Let me ask you this: would you die for your pet? Would you give it your organs or your blood if it came to it? Would you rush back into a burning building to save him or her (or refuse to leave until you find your pet), or pay for a $20,000 operation to save his or her life? If someone were shooting at your pet, would you jump in front of the bullet, taking it straight into your heart to save his or her life?
Have you stayed up day and night for two months straight, sick from exhaustion but refusing to sleep as you provide your pet with nebulizer medicines and therapy for various conditions, some of them life-threatening?
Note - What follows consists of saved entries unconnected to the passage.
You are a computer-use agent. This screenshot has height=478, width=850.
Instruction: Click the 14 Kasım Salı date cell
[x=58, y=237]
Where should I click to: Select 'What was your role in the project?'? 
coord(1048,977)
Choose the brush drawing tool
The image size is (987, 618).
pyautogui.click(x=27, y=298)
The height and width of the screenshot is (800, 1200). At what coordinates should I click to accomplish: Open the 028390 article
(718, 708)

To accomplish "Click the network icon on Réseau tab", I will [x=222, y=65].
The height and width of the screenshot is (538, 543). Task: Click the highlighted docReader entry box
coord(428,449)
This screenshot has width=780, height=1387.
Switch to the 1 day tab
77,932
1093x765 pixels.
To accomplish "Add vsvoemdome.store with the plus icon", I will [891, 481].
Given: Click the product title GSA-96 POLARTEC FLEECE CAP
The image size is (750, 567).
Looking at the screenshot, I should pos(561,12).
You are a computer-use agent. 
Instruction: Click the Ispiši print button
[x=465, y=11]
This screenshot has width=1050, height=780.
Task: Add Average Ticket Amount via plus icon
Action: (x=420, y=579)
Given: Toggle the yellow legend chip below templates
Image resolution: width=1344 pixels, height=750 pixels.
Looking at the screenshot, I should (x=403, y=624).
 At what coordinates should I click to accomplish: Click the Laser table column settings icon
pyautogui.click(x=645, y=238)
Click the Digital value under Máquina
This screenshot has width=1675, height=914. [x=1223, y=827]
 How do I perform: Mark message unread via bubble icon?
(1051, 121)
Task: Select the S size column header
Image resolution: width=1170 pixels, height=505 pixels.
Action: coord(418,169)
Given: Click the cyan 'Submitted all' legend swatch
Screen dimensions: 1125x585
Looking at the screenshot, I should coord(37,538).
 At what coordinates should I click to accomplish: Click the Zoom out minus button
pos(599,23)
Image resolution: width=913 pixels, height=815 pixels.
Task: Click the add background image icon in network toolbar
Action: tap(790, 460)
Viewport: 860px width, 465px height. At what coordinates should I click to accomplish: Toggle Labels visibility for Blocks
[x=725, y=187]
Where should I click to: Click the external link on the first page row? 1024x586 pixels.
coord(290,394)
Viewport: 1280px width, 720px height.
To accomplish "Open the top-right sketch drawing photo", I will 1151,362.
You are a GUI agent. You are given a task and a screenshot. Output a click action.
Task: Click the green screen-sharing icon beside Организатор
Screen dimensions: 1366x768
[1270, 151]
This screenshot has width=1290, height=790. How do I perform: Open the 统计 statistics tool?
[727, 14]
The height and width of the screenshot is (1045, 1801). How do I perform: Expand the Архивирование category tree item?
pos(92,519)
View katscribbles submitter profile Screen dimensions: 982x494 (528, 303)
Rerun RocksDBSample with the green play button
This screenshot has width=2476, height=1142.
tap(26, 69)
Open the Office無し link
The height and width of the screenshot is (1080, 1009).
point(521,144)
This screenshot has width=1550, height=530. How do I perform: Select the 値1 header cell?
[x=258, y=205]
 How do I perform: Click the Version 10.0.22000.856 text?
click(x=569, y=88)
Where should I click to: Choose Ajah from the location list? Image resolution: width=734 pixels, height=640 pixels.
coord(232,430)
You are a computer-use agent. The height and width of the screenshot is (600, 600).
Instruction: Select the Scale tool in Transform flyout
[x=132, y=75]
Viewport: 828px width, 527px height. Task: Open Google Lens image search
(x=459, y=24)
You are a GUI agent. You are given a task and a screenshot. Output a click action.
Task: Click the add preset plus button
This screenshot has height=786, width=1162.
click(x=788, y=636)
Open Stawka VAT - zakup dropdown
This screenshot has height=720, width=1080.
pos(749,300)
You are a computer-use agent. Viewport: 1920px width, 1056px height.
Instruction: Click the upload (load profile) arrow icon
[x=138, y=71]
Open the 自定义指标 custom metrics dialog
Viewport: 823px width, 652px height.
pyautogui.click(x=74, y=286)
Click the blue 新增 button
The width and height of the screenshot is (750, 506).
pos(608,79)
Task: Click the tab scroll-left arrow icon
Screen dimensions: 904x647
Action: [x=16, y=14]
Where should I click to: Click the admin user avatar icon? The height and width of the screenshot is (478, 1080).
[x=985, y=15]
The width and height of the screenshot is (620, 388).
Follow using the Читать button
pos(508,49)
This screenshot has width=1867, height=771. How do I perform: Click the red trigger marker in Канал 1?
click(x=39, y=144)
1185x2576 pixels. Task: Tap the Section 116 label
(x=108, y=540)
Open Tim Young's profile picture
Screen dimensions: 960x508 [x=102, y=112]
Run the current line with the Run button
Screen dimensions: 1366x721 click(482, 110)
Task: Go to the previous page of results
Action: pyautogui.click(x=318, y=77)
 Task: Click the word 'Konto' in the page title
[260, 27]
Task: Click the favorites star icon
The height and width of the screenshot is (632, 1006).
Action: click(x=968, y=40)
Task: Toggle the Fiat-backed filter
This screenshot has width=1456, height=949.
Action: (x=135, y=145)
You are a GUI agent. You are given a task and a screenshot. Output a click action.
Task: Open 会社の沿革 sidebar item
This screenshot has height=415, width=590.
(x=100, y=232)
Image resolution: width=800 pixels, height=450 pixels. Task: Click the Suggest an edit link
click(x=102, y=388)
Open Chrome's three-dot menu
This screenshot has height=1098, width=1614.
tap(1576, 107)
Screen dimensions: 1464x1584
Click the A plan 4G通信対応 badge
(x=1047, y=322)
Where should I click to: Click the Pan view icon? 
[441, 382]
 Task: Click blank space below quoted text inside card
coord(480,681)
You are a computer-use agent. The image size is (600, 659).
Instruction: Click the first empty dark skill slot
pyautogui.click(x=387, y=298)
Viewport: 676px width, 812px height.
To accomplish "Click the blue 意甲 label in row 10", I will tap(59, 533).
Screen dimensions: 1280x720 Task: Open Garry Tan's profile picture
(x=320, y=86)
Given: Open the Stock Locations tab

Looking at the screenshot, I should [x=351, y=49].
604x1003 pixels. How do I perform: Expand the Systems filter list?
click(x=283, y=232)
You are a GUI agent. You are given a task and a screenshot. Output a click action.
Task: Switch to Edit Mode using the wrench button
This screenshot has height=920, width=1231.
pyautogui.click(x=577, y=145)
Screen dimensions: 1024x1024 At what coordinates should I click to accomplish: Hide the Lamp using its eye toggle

Have you given your pet hours of physical, occupational, and developmental therapy each day to help him recover from his prematurity, or spent day and night by her side at an incubator? Have you stressed over your own milk production to sustain her?
Do you worry about your pet constantly, wondering what he or she will do with his or her life, if the words you choose will be helpful or taken differently than you mean—or if they will, in fact, cause your pets to seek therapy in their old age? Do you worry about them being killed or raped or mugged or just hurt by a friend? Do you worry about what food groups they’re getting, how on track their development is or not, if they’ll need braces or glasses?
Again, I could go on for days; again, I’m betting the answer to most, if not all, of these questions is no.
Your love for your pet is not even on the same planet as my love for my child. I do not doubt that your love is meaningful and heartfelt and important to you; my love for my own pets is as well, and I even get upset and worry when they get sick, hoping that Fuego will last as long as my Binx did (nearly 20 years), and hoping that my Sky’s weird voice change doesn’t indicate something wrong (especially since she is my favorite cat, but don’t tell!). But please do not tell me that your love for your furry companions is even close to the love I have for my daughter, for it is nothing like my love for my kid.